Vu aujourd’hui, on peut sans doute regretter le rôle accessoire que jouent les femmes dans ce film d’hommes mais quand on parle d’alcoolisme notoire, il faut se souvenir qu’à cette époque les femmes n’avaient pas encore ambitionné d’emprunter tous les travers de la gent masculine. Encore un peu de patience et au train où vont les choses dans quelques années viendra sans doute la sortie en VOD d’ « Une G….. en hiver ». « Un singe en hiver » est le reflet de son temps et de l’univers mental d’un écrivain que les Verneuil, Gabin, Audiard, Frankeur et Belmondo eux-mêmes bons vivants n’ont pas eu de mal à habiter. Un alcoolisme qu’Antoine Blondin tente d’habiller d’un panache destiné à oublier pour un temps la grande détresse qui habite le plus souvent ceux qui ont compris que la rude lutte avec dame bouteille est perdue. Le film rend compte aussi de manière un peu idéalisée de la fraternité qui unit les « poivrots » quand l’un des leurs a trop « rempli » la cuve.
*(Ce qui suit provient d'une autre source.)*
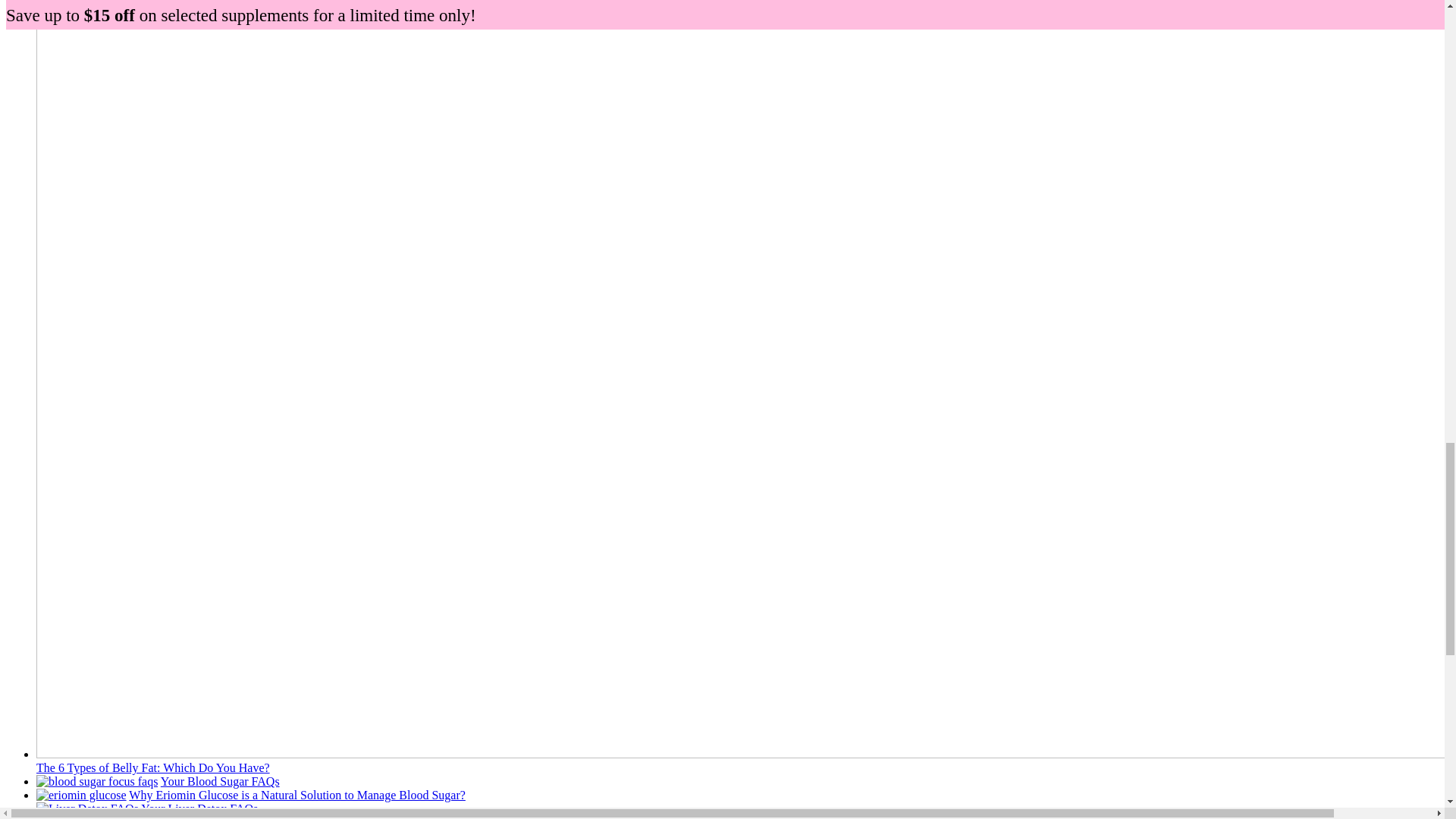
Your Liver Detox FAQs (199, 808)
Your Blood Sugar FAQs (219, 780)
The 6 Types of Belly Fat: Which Do You Have? (152, 767)
Given the description of an element on the screen output the (x, y) to click on. 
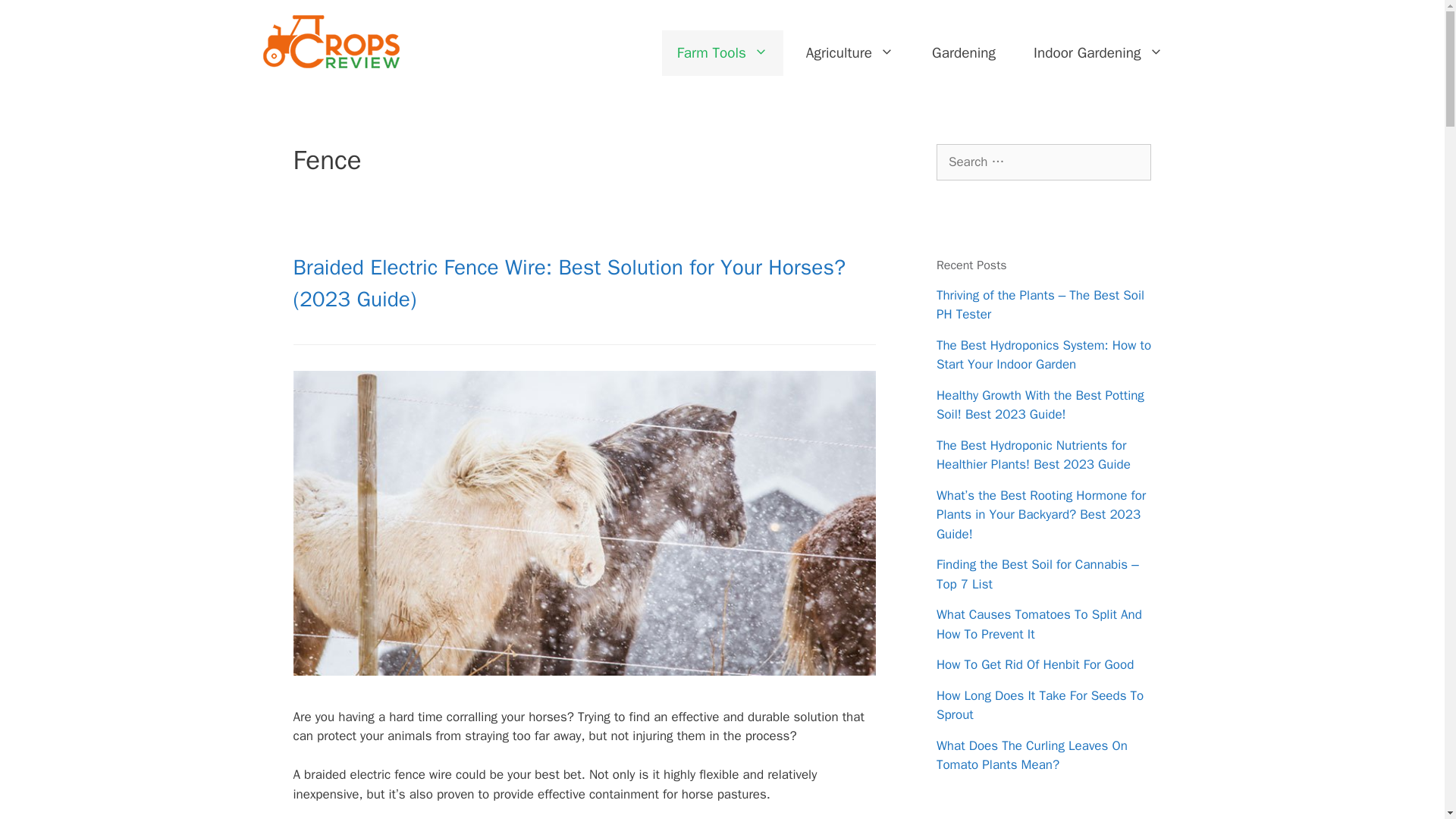
Search for: (1043, 162)
Gardening (963, 53)
Agriculture (849, 53)
Indoor Gardening (1097, 53)
Farm Tools (722, 53)
Given the description of an element on the screen output the (x, y) to click on. 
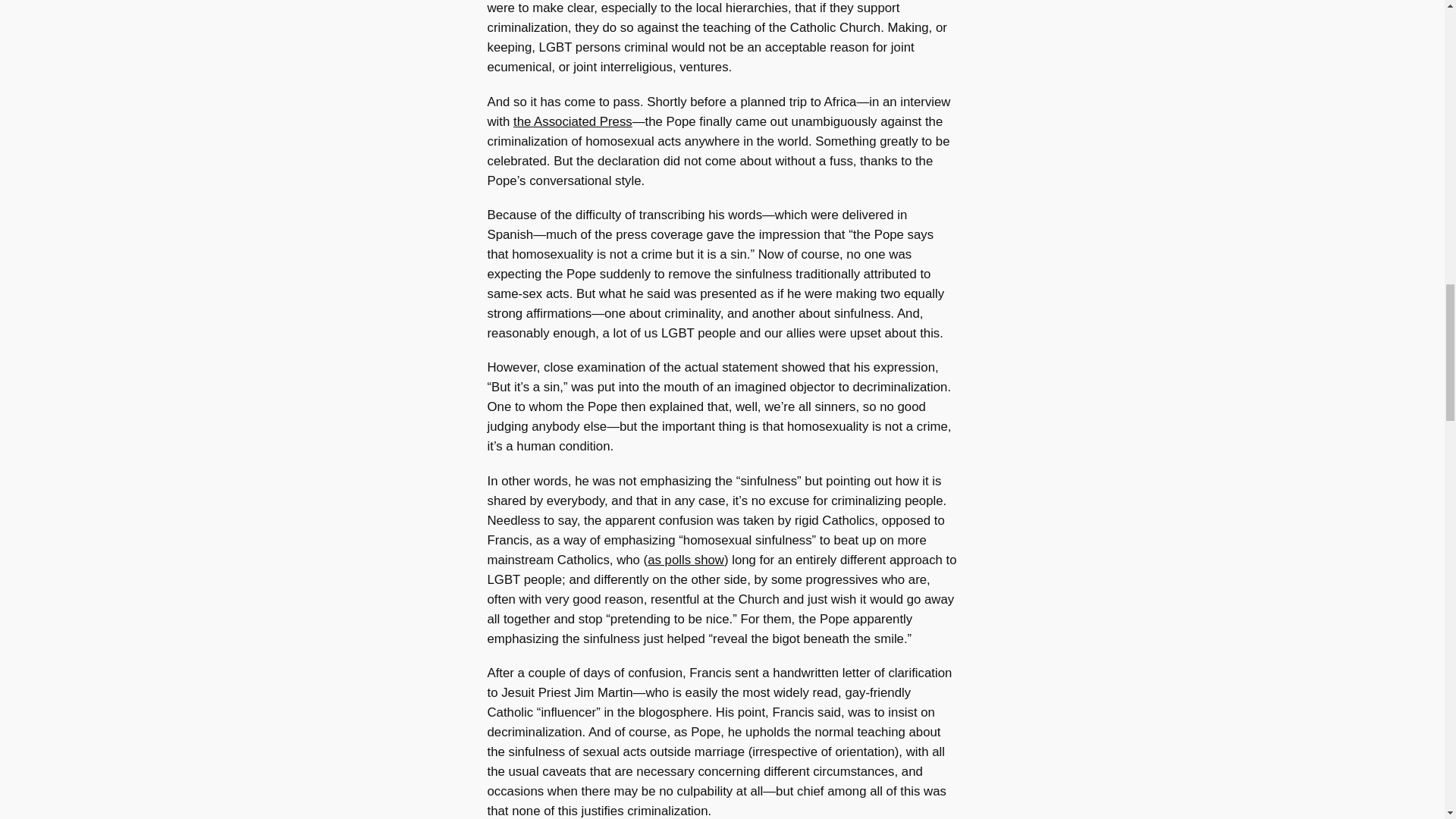
the Associated Press (572, 121)
as polls show (685, 559)
Given the description of an element on the screen output the (x, y) to click on. 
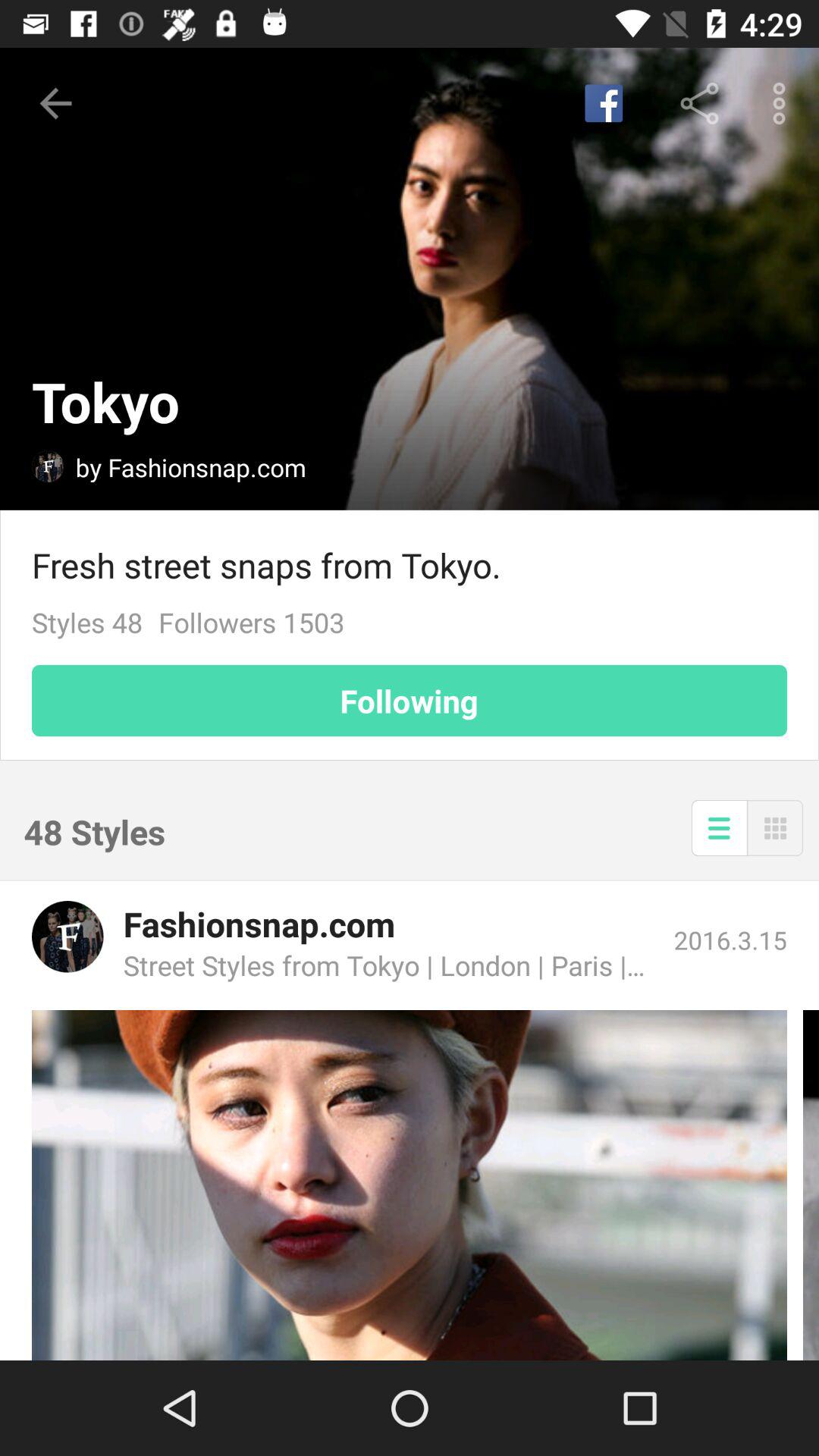
swipe to following icon (409, 700)
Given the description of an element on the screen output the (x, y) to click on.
Les dialogues de Michel Audiard fins comme jamais ajoutent la touche de poésie finale à ce film en tous points réussi qui à chaque nouvelle vision livre son petit lot de découvertes mêmes infimes comme ce micro-sourire de Jean Gabin filmé de profil alors qu’il découvre à côté de lui face à une glace ce nouveau client qui est peut-être comme il l’a été dans sa jeunesse enfuie un grand voyageur de l’esprit même si sa destination hispanique et tauromachique ne l’emmène pas aussi loin que sur les rives du fleuve jaune. Soyons certains que dans trente ans et plus encore il se trouvera des milliers de spectateurs pour s’émouvoir devant « Un singe en hiver ». Pas certains qu’il en soit de même pour « Pierrot le fou » ou « Jules et Jim ».